The only information persistently stored on a block device are the certificate revocation lists - virtual machine images, FIFOs, unix domain sockets are all stored in a memory-backed file system. A virtual machine with a lots of disk operation may only delay or starve revocation list updates - if this turns out to be a problem, the solution may be to use separate physical block devices for the revocation lists and virtual block devices for clients.

Conclusion

I showed a minimalistic system to provision, deploy, and manage virtual machine images. It also allows to delegate resources (CPU, disk, ..) further. I'm pretty satisfied with the security properties of the system.

The system embeds all data (configuration, resource policies, virtual machine images) into X.509 certificates, and does not rely on an external file transfer protocol. An advantage thereof is that all deployed images have been signed with a private key.
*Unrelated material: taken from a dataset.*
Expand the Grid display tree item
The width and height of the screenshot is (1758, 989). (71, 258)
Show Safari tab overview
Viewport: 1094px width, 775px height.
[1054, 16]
All communication between the processes and between the client and the server use a wire protocol, with structured input and output - this enables more advanced algorithms (e.g. automated scaling) and fancier user interfaces than the currently provided terminal based one.

The delegation mechanism allows to actually share computing resources in a decentralised way - without knowing the final recipient. Revocation is builtin, which can at any point delete access of a subtree or individual virtual machine to the system. Instead of requesting revocation lists during the handshake, they are pushed explicitly by the (sub)CA revoking a certificate.

While this system was designed for a physical server, it should be straightforward to develop a Google compute engine / EC2 backend which extracts the virtual machine image, commands, etc. from the certificate and deploys it to your favourite cloud provider. A virtual machine image itself is only processor-specific, and should be portable between different hypervisors - being it FreeBSD and VMM, Linux and KVM, or MacOSX and Hypervisor.Framework.

The code is available on GitHub. If you want to deploy your unikernel on my hardware, please send me a certificate signing request. I'm interested in feedback, either via twitter or open issues in the repository. This article itself is stored in a different repository (in case you have typo or grammatical corrections).

I'm very thankful to people who gave feedback on earlier versions of this article, and who discussed the system design with me. These are Addie, Chris, Christiano, Joe, mato, Mindy, Mort, and sg.